Am. J. Respir. Crit. Care Med., Vol 152, No. 1, Jul 1995, 169-173.
Progression of pulmonary disease after disappearance of Pseudomonas in cystic fibrosis
GD Sharma, MF Tosi, RC Stern and PB Davis
Department of Pediatrics, Rainbow Babies and Children's Hospital, Case Western Reserve University, Cleveland, Ohio 44106, USA.

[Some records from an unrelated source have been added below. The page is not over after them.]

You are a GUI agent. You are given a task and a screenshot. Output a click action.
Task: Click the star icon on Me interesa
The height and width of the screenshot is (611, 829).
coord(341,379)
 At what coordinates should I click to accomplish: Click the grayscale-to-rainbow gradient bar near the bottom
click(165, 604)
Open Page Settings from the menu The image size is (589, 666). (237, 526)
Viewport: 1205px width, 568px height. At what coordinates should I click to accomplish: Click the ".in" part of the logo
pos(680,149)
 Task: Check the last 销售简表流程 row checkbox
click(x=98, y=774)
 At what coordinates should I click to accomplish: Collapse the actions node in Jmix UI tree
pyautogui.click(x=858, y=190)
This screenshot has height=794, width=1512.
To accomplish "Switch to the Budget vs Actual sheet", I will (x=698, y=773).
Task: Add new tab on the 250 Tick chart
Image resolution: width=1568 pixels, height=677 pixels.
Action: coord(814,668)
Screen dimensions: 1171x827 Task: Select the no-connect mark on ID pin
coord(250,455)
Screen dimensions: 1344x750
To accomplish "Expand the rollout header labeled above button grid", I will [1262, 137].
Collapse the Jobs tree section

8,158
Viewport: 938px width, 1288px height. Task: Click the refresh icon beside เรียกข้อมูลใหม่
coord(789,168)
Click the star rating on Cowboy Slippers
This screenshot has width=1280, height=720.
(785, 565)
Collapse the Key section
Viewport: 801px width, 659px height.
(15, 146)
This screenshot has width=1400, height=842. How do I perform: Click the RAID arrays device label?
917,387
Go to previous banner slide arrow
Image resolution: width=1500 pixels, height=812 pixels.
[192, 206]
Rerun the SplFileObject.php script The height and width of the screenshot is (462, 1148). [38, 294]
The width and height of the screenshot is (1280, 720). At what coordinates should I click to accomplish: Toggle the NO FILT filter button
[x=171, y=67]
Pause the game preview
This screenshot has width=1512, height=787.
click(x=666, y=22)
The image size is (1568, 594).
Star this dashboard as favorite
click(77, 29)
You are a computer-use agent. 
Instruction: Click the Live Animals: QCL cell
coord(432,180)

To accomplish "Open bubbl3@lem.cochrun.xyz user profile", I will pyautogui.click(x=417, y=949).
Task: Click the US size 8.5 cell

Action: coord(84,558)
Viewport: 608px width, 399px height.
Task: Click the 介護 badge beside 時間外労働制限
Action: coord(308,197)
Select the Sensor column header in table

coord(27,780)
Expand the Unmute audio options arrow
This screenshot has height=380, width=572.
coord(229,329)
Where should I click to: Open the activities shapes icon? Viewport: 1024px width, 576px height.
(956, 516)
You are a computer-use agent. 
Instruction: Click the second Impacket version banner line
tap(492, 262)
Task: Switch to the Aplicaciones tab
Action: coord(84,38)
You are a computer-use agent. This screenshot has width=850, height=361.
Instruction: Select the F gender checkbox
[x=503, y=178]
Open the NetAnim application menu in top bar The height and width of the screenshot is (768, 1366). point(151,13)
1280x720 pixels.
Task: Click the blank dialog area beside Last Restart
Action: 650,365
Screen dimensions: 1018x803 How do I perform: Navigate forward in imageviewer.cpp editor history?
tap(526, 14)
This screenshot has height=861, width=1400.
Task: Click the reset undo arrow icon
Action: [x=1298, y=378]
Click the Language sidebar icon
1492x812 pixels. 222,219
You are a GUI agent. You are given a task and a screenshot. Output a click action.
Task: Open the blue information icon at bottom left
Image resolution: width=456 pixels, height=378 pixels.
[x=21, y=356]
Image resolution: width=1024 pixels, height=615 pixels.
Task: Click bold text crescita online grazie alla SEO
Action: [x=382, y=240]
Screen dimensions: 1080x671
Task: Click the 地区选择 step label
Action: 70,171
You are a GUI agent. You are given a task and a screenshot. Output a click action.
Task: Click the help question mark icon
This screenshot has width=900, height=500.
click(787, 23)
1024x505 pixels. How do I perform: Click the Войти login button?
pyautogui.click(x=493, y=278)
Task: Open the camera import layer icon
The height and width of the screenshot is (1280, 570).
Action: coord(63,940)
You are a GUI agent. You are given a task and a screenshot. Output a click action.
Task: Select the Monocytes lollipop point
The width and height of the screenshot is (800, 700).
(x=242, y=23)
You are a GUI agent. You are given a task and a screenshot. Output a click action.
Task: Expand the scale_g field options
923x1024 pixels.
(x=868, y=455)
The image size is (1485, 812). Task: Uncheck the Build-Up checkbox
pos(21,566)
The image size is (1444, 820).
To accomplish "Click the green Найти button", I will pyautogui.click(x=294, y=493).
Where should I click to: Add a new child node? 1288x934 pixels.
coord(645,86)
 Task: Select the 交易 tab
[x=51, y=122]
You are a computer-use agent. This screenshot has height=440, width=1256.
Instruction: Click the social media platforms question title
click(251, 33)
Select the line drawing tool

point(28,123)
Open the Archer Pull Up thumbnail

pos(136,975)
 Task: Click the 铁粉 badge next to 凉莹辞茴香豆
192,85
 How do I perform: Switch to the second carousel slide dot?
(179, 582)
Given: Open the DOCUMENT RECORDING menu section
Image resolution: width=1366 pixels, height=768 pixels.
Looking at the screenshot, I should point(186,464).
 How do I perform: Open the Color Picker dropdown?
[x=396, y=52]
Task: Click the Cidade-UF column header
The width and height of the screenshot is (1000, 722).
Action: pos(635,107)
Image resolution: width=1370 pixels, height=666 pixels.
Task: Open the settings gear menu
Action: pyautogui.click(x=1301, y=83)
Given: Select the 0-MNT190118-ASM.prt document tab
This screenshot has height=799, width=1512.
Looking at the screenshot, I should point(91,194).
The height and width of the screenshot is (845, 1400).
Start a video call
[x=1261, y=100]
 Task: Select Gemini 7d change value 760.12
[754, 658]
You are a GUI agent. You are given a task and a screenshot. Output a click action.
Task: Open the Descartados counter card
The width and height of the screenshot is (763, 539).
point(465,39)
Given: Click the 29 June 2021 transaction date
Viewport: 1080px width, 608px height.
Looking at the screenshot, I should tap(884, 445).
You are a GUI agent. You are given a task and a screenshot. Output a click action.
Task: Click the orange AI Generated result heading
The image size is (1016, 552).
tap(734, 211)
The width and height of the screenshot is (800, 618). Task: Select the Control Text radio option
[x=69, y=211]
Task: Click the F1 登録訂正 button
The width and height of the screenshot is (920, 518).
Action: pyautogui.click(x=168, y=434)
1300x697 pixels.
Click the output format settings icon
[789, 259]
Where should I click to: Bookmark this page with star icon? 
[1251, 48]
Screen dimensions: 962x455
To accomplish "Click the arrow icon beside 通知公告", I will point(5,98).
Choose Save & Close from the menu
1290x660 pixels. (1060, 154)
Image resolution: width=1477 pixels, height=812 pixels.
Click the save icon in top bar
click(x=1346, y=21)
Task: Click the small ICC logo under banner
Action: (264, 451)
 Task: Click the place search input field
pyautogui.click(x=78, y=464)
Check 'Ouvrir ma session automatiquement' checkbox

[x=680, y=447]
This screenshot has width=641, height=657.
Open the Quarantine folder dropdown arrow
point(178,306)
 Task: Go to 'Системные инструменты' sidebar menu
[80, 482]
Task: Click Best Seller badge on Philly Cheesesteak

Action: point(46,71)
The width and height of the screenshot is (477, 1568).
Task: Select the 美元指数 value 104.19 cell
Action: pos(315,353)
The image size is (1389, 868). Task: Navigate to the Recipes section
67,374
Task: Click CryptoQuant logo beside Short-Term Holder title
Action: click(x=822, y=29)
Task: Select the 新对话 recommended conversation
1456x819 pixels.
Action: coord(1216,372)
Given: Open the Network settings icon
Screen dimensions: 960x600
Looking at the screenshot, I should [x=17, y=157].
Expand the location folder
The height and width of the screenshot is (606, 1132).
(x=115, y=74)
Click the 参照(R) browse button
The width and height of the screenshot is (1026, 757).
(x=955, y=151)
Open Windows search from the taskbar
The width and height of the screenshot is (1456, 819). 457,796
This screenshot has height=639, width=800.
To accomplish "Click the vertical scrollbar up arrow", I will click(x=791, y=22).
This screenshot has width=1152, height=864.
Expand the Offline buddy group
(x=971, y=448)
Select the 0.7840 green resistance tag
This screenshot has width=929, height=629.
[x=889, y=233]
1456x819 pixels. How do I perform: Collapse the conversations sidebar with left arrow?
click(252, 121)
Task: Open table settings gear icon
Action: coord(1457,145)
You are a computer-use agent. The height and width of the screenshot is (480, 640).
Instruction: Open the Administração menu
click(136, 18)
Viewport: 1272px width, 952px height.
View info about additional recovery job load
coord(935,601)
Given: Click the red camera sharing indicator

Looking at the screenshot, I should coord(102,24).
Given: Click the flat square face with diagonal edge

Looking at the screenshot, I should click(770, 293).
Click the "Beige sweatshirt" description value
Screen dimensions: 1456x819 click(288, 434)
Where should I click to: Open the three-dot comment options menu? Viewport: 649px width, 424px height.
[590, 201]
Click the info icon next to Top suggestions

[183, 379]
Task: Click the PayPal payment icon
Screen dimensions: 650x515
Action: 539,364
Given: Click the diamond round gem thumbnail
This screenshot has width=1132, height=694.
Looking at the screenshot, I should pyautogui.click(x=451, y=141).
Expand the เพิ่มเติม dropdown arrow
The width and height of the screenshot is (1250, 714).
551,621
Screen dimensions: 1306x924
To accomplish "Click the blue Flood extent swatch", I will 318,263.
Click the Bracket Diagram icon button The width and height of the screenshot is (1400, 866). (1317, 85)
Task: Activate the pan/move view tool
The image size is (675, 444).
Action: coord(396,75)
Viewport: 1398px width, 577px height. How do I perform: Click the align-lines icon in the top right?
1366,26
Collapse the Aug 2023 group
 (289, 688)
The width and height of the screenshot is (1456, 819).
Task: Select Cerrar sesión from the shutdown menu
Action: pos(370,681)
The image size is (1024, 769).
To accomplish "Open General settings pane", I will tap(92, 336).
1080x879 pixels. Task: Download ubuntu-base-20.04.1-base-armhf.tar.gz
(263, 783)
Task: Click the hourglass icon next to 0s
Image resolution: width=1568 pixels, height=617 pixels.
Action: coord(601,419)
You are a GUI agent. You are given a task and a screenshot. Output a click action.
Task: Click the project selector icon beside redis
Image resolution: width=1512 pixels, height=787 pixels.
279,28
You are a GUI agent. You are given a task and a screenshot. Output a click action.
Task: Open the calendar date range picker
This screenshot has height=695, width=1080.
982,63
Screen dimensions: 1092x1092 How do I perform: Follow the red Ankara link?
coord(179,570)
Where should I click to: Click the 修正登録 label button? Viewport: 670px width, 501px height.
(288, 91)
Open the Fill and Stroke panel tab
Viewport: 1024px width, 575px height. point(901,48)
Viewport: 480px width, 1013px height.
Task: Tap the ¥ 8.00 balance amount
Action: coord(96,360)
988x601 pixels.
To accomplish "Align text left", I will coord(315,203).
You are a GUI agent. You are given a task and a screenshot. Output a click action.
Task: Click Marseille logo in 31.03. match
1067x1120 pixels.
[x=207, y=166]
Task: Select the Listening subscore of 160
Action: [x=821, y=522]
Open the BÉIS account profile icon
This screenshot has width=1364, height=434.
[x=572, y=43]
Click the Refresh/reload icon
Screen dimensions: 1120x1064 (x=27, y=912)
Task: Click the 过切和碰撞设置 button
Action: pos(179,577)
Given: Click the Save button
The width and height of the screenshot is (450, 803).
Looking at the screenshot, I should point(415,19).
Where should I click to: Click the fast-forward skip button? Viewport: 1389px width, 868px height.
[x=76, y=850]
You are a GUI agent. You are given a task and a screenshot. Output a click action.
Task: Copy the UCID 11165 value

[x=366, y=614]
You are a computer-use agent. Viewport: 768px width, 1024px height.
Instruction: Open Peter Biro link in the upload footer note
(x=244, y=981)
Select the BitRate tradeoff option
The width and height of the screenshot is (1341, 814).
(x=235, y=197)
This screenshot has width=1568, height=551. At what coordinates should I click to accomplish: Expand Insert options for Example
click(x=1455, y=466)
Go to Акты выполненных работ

Once cystic fibrosis (CF) patients become chronically colonized,
eradication of Pseudomonas aeruginosa (PA) is rare. We report five
patients, each colonized for at least 6 yr, whose subsequent cultures did
not reveal PA or any other gram-negative pathogen for at least 2 yr. Two
patients harbored yeast, normal throat flora, and occasional colonies of
Aspergillus fumigatus, but no PA, Haemophilus influenzae, or other
gram-negative pathogens. In two patients, sputum cultures revealed
Staphylococcus aureus. Sputum smear showed no gram-negative organisms in
any patient. Antipseudomonal antibody titers in all patients decreased
during the noncolonized period. However, titers increased in four other CF
patients who had continued PA colonization. Despite disappearance of PA,
four of five patients had clinical progression of lung disease with
deterioration of FEV1. We conclude that (1) PA, even after it has
chronically colonized the airways of CF patients, can occasionally
disappear; and (2) lung disease can progress despite the disappearance of
PA. Thus, the elimination of a milieu favorable to PA, such as might be
anticipated with therapy directed at the basic defect, may not be
sufficient to halt the pulmonary disease progression in CF.